Strange creatures calling themselves Raelians that devoutly practice their holy rites of group sex, bi-sexuality and sometimes the forbidden pleasures of certain plant extracts call their debauchery a religion.

A religion? Well, perhaps if you defined a 1960s commune retread as a serious religious theology.

Glamour lesbians

The self-styled ‘glamour lesbians’ that follow the Raelian playbook preach an all-powerful alien star civilization created Earth and the human race. Several years ago they focused on the Holy Father in Rome as the nexus of all evil and continue to bash Christianity–and in particular the Pope of the Roman Catholic Church–even today.

The whimsically named Gay Raelian Society–who in the past have staged both planned and impromptu demonstrations calculated to titillate the bemused journalists assigned to follow and report on the women’s antics–is upset that the leader of their…er, church…the most munificent and magnificent Rael, has not been afforded the same respect, deference and dignity that the spiritual leader of the world’s Catholics has received.
 

Raelian Eden Bates

A noisy spokesperson for the group of glamour lesbians, Eden Bates, was once quoted outside Australia’s seat of government complaining that His Holy Eminence the Pope was welcomed to Australia while, “our gorgeous, fantastic spiritual leader Rael wasn’t even given the respect of a visa.”

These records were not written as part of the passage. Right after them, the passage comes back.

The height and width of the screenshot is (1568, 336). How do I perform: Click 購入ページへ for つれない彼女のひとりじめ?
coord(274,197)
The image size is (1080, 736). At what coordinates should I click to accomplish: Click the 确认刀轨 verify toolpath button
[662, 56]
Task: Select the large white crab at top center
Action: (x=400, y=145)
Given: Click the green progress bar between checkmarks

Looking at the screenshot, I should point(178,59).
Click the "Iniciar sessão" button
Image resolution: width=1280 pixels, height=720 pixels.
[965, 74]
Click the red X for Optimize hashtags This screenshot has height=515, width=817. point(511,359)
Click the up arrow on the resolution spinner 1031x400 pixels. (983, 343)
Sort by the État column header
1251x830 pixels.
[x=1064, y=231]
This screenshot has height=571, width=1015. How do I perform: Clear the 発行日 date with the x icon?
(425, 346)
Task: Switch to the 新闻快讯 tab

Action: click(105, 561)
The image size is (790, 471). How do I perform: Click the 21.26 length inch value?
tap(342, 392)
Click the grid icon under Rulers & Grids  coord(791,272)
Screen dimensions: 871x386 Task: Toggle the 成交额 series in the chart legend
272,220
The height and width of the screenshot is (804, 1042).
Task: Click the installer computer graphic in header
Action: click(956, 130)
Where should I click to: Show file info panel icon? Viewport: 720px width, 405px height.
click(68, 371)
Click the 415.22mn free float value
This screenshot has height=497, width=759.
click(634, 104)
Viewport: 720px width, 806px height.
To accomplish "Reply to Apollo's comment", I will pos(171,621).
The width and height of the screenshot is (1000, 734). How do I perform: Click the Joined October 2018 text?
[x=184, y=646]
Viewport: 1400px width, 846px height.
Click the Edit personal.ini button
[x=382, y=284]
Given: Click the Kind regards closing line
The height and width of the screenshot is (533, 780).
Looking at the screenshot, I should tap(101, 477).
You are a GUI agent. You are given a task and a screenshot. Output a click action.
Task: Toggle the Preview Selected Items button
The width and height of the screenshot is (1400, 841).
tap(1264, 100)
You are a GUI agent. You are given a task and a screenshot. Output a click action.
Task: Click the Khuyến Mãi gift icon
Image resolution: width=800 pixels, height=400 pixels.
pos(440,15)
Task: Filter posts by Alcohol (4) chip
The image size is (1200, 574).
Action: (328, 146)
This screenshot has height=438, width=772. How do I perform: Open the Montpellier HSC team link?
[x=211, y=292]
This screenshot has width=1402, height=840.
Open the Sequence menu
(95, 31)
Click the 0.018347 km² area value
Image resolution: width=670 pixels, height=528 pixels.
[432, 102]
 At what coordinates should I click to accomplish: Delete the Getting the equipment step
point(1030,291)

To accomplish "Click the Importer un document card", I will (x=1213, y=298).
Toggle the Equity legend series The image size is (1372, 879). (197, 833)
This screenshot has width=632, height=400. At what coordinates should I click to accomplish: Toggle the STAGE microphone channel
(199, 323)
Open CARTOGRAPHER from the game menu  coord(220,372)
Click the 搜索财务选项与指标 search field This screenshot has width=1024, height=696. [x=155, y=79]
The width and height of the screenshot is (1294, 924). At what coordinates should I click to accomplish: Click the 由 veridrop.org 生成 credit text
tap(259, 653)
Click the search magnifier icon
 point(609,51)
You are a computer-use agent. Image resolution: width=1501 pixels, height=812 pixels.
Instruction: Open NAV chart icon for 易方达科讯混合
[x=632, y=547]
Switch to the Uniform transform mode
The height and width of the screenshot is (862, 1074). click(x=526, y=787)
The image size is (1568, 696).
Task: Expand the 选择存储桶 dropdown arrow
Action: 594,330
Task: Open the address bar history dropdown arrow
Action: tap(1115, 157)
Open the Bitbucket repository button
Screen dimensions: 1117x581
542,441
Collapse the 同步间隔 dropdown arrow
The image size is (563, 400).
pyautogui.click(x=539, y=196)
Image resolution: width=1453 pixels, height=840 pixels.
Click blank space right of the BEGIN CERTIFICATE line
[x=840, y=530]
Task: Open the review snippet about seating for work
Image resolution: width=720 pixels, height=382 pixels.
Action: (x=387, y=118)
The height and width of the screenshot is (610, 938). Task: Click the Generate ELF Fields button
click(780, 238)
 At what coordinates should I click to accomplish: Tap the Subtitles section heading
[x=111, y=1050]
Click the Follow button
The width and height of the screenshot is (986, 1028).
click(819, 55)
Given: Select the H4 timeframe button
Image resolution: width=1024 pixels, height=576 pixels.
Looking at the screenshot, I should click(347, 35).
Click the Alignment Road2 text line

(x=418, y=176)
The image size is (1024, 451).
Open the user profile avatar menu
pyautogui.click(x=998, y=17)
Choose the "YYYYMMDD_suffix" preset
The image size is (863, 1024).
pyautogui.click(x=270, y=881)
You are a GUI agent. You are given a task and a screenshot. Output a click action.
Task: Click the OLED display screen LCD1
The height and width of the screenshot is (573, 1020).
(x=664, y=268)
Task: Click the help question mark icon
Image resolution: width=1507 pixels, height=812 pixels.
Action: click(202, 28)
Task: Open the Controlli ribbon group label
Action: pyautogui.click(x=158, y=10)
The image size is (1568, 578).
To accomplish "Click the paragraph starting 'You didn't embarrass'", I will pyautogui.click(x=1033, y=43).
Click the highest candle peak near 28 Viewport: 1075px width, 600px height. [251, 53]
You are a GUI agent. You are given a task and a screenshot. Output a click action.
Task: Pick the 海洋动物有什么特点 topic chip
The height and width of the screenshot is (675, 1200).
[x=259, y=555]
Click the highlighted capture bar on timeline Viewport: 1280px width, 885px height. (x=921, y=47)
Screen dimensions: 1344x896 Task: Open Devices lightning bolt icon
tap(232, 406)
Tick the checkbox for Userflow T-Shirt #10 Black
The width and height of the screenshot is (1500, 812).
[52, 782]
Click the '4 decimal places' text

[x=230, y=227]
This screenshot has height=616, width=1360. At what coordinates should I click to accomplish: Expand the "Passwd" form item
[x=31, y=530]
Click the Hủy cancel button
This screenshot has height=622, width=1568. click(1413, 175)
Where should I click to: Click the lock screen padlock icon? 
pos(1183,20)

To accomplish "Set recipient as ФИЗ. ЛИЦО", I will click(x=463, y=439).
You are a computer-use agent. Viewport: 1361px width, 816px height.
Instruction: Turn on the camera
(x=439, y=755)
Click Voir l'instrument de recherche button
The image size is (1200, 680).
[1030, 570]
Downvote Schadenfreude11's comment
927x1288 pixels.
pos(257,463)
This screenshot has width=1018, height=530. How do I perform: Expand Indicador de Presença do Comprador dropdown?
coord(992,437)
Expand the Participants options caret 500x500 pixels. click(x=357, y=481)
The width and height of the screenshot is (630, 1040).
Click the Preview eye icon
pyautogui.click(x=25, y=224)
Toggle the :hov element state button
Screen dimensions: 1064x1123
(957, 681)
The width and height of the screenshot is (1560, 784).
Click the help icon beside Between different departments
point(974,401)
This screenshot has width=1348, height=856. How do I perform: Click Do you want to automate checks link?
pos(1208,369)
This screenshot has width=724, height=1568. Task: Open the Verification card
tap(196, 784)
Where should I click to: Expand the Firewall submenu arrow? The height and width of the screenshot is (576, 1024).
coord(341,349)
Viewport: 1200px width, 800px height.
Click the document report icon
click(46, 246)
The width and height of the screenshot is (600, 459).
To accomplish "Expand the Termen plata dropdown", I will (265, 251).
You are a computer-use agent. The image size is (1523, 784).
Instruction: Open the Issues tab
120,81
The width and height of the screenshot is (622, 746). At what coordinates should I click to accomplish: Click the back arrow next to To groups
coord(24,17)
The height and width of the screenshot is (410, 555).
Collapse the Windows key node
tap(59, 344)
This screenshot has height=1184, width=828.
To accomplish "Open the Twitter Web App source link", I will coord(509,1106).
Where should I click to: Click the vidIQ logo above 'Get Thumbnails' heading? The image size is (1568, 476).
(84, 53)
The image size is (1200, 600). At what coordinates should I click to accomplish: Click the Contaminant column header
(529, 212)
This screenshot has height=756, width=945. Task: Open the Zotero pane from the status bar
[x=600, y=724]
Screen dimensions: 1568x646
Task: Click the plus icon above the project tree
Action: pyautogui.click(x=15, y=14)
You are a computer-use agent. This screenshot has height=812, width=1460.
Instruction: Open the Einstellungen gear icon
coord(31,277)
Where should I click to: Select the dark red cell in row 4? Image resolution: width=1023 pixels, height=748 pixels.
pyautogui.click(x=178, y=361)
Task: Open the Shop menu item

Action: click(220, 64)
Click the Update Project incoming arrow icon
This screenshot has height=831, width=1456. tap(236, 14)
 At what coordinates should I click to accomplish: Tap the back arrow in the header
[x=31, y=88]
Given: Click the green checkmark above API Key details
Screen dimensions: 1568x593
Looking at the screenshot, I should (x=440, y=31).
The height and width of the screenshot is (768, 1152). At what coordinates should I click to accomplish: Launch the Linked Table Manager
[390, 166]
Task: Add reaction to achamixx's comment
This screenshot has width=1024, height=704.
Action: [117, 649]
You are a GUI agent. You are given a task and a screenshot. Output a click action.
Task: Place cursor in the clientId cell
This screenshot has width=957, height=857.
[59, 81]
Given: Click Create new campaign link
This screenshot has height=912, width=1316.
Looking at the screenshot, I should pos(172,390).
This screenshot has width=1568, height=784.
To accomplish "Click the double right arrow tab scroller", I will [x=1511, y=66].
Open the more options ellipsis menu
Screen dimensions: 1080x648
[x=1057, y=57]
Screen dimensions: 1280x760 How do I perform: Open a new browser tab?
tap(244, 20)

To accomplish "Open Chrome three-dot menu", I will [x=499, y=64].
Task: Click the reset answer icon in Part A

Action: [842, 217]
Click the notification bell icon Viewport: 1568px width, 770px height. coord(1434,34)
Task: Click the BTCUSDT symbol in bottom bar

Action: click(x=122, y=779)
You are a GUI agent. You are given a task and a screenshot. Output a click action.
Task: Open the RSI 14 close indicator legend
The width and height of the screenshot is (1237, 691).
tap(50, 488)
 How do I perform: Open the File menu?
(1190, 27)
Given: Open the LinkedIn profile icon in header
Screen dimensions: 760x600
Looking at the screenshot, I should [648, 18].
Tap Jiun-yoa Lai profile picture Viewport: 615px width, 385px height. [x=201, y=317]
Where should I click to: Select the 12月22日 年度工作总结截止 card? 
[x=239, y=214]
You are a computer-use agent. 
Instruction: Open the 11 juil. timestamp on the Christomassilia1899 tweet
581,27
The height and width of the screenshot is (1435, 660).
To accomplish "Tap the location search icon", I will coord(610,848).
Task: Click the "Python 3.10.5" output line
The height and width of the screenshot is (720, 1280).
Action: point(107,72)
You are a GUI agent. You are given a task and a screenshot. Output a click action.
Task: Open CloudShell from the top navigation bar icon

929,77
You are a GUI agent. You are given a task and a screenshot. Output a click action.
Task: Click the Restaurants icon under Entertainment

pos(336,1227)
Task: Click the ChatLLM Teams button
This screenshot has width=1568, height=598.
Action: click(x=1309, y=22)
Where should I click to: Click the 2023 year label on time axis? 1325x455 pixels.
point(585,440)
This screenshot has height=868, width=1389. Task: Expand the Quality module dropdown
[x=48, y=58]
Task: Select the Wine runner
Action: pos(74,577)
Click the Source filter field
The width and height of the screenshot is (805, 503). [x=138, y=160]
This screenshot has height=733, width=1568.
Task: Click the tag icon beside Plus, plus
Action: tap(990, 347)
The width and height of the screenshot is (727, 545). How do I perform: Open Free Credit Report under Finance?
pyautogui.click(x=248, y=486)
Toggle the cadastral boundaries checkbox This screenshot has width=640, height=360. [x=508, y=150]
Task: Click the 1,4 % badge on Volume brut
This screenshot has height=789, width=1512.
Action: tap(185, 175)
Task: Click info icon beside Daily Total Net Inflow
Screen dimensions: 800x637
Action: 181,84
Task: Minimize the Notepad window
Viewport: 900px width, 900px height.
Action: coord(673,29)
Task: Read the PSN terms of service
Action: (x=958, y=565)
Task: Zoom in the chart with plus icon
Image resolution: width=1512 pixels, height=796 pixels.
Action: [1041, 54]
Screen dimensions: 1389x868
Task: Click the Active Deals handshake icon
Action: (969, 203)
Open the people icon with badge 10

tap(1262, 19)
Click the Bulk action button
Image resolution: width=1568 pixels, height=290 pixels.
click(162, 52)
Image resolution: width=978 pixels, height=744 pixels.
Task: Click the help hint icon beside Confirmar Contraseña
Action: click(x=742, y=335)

The Raelians–a cult-like group that believes aliens called the Elohim (the same ones mentioned in the Old Testament)–dropped in on Earth, found it wanting, and decided one afternoon to create the human race.

Maybe it was raining that day and they had to cancel the group picnic.

Close encounter with a wine bottle?

In any case, the strange religion was founded by French sports car journalist, Claude Vorillhon.

Vorillhon claimed he had a close encounter with an alien that explained it all to him. Seeing the predilection most Raelians have for a whopping good time, perhaps the alien met with Vorillhon over a good bottle of wine and was a part-time street tart. That, after all, might convince any red-blooded French sports car journalist.

Raelians like the glamour lesbian group rail against the Catholic Church because they believe the institution promotes the spread of sexually transmitted diseases with its policies concerning condom use. On the other hand, the Raelians avidly promote the cloning of the entire human race. That way, no STDs could be spread as it would eliminate the need for sex.

Of course, this flies in the face of their position on sexual liberation…but go figure. To be fair, some of the world’s best religions often seem internally self-contradictory.

Sex and outer space

The Raelians are roaming the globe choosing sites for the construction of gigantic landing pads for the Elohim ships to use when they return. When will that glorious day arrive?

No one seems sure.

Perhaps the Elohim work in mysterious ways. After all, the Raelians sure do.

So until the great Elohim return to lead the misguided human race towards the path to Nirvana, the Raelians will just have to make do with wild parties and proselytizing.

And the alien lesbians will continue protesting and threatening to kick the Pope’s ass.